La méthode qui marche, en trois gestes
Relevez votre compteur aujourd'hui et notez la date. Attendez deux mois d'usage normal — pas un mois de vacances, pas une période inhabituelle. Relevez à nouveau et multipliez par six.
C'est tout, et cela prend cinq minutes réparties sur deux mois. La marge d'erreur de cette méthode est de quelques pourcents ; celle d'une estimation de mémoire dépasse couramment 40 %, presque toujours à la baisse.
Si vous n'avez pas deux mois devant vous, reconstituez : comptez vos trajets réguliers en kilomètres réels, multipliez par le nombre de jours concernés, ajoutez les déplacements occasionnels et les vacances. Puis ajoutez 10 % — parce que ce calcul oublie systématiquement quelque chose.
Ce que coûte une erreur, dans chaque sens
Un forfait sous-estimé se paie à la restitution, au kilomètre, à un tarif inscrit au contrat. Sur un petit dépassement, cela reste modeste. Sur 20 000 km d'écart cumulé, la facture devient lourde et arrive au pire moment.
Un forfait surestimé se paie tous les mois, pendant toute la durée du contrat, pour des kilomètres que vous ne parcourrez jamais. C'est une perte moins visible mais tout aussi réelle.
Entre les deux, l'erreur la moins coûteuse est généralement de partir légèrement en dessous : la plupart des contrats permettent de réajuster à la hausse en cours de route, et cet ajustement revient presque toujours moins cher que le rattrapage final.
Les repères marseillais
Un conducteur du centre — 1er, 2e, 6e — qui utilise surtout les transports en semaine tourne fréquemment entre 6 000 et 9 000 km par an. C'est le profil où les forfaits bas sont pertinents et où beaucoup surpayent par excès de prudence.
Un aller-retour quotidien Marseille-Aubagne représente environ 10 000 km annuels à lui seul. Un Marseille-Aix quotidien, environ 14 000. Ajoutez ensuite les déplacements personnels et les week-ends, qui pèsent facilement 4 000 à 6 000 km de plus.
Un conducteur du 9e ou du 11e, avec des distances internes importantes et une sortie régulière vers l'est, dépasse souvent 20 000 km sans faire de trajet pendulaire long. C'est le secteur où l'écart entre le forfait envisagé et le kilométrage réel est le plus grand.
Le forfait porte sur la totalité du contrat
Un point que peu de conducteurs connaissent : le décompte se fait sur la durée entière, pas année par année. Une première année à 12 000 km et une deuxième à 20 000 se compensent parfaitement.
Cela donne plus de latitude que la lecture d'un chiffre annuel ne le suggère, et c'est particulièrement utile si vous anticipez une année atypique — un déménagement, un chantier lointain, une année sans vacances lointaines.
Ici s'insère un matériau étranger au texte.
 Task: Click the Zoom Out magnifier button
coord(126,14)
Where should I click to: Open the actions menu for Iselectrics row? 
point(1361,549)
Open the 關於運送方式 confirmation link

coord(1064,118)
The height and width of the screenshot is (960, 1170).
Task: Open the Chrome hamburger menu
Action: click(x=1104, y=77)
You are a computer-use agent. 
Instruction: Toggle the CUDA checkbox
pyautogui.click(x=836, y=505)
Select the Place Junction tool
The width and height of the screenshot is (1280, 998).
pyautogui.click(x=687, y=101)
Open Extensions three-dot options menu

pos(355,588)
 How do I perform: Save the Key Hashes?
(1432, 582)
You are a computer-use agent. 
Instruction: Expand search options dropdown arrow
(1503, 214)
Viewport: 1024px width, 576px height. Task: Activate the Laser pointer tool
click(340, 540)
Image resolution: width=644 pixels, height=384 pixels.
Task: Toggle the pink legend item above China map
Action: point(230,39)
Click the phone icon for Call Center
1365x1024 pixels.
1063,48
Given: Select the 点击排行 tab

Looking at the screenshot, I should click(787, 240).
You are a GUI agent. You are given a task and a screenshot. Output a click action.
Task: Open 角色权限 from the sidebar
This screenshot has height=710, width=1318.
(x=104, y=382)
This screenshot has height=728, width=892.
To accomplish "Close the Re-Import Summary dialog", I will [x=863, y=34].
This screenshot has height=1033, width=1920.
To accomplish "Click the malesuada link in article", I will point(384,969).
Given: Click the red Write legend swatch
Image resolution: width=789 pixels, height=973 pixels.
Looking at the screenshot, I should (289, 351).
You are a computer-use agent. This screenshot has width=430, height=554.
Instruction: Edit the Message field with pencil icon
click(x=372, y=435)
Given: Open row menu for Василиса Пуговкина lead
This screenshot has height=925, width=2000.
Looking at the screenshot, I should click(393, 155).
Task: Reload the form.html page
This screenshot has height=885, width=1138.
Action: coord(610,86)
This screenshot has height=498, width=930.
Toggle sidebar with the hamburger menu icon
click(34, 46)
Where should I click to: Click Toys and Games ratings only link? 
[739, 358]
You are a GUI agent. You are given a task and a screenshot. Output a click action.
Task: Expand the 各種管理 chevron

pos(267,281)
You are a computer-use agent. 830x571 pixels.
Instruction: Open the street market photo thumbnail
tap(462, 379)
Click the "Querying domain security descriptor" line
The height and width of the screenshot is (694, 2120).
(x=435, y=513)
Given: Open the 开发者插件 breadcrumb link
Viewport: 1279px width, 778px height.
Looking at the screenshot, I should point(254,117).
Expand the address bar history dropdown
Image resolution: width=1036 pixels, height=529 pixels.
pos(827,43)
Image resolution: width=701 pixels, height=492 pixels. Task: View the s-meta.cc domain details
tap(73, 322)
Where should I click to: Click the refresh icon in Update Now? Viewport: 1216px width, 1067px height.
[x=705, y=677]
En revanche, si la dérive est structurelle et apparaît dès la première année, ne pariez pas sur une compensation qui ne viendra pas. Demandez un réajustement pendant qu'il est encore temps.
Questions fréquentes
Peut-on modifier le forfait en cours de contrat ?
À la hausse, souvent oui, moyennant un ajustement du loyer — et c'est presque toujours moins cher que de payer le dépassement à la restitution. À la baisse, c'est plus rare. Demandez dès que vous constatez une dérive.
Combien coûte un kilomètre de dépassement ?
Le tarif figure dans votre contrat et varie selon le véhicule, généralement de quelques centimes à quelques dizaines de centimes. Rapporté à 15 000 km d'écart, l'ordre de grandeur devient significatif.
Les kilomètres parcourus par un proche comptent-ils ?
Oui, le forfait porte sur le véhicule et non sur le conducteur. Si le véhicule est partagé au sein d'un foyer, le forfait doit être dimensionné sur l'usage total dès la signature.